11-Gene Influenza Meta Signature (A–K) 11 genes were significantly overexpressed during influenza infection in all discovery cohorts analyzed. The x axes represent standardized mean difference between influenza and control samples, computed as Hedges’ g, in log2 scale. The size of the blue rectangles is inversely proportional to the SEM in the study. Whiskers represent the 95% confidence interval. The orange diamonds represent overall, combined mean difference for a given gene. Width of the diamonds represents the 95% confidence interval of overall mean difference. (L) Network analysis by Ingenuity Pathway Analysis showed that 10 out of the 11 genes are part of a single regulatory network. Blue nodes in the network represent IMS genes, and red nodes represent genes that were significantly overexpressed during influenza infection but are not included in the IMS.

Figure 4

The IMS Discriminates Influenza Infection from Bacterial Infections with High Specificity and Sensitivity in Multiple Cohorts ROCs are for distinguishing patients with influenza infection from all other samples in a given cohort. (A and B) For GSE40012, only samples on the first day of admission are used for violin plot (A) and ROC (B). (C–H) Violin plots (C, E, G) and ROCs (D, F, H) for samples profiled with three microarray platforms in GSE6269 are displayed individually. Error bars indicate mean ± SE for a given group of samples. Width of a violin plot indicates density of samples, where each dot represents a sample.
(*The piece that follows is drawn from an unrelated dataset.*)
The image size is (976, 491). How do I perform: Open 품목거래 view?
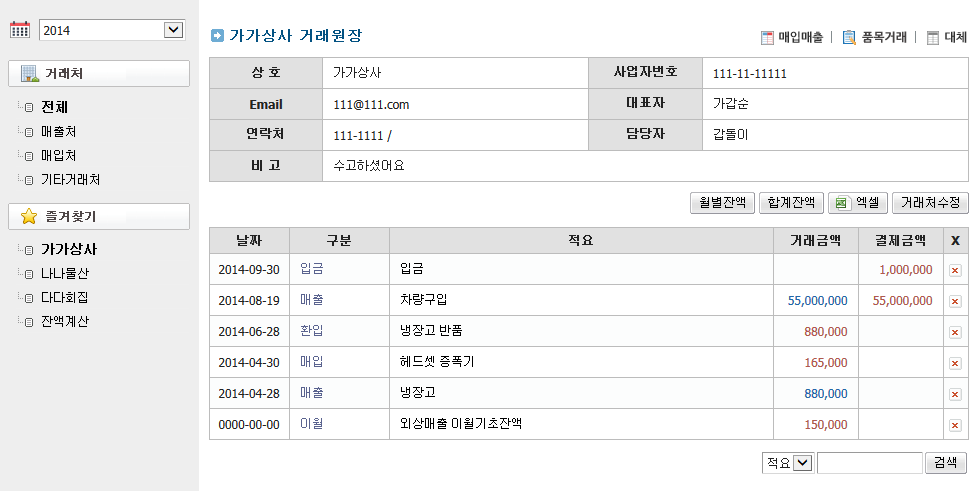click(x=875, y=38)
See also Figure S3.

Figure 5

The IMS Scores Distinguish Influenza-Infected Patients from Healthy Controls and Patients with Other Respiratory Viral Infections but the MVS Scores Do Not (A–C) In GSE34205 (A) and GSE42026 (B), samples from influenza patients and healthy controls were used for discovery of the IMS, but samples from RSV-infected patients were not used. None of the samples from GSE38900 (C) were used for discovery of the IMS. (D–F) All samples from GSE34205 (D) and GSE42026 (E) were used for identification of the MVS. None of the samples from GSE38900 (F) were used for identification of MVS. Error bars indicate mean ± SE for a given group of samples. Width of a violin plot indicates density of samples, where each dot represents a sample. See also Figure S3.

Figure 6

IMS Score Is a Prognostic Marker of Influenza Infection (A and B) IMS scores in symptomatic and asymptomatic subjects inoculated with influenza A (H3N2 in A; H1N1 in B). Smoothed lines indicate loess curves for symptomatic and asymptomatic subjects. Gray bars indicate 95% confidence interval. (C and D) Comparison of MVS and IMS scores in the same subjects inoculated with H3N2 (C) or H1N1 (D). (E and F) Change in IMS scores in healthy controls and patients with non-infectious systemic inflammatory response, influenza pneumonia, bacterial pneumonia, or both (influenza and bacterial pneumonia) during their stay in the hospital. See also Figure S4.

Figure 7

IMS Score Increases Significantly in Vaccine Responders (A) Change in IMS scores on day 1 after vaccination for high (p = 0.008), moderate (p = 6.36 × 10⁻⁶), and low (p > 0.05) responders defined based on microneutralization titers. (B and C) Change in IMS scores for vaccine responders and non-responders, defined based on HAI titers, in a female cohort after influenza vaccination (H1N1 in B; H3N2 in C). (D and E) Change in IMS scores for vaccine responders and non-responders, defined based on HAI titers, in a male cohort after influenza vaccination (H1N1 in D; H3N2 in E). See also Figure S5.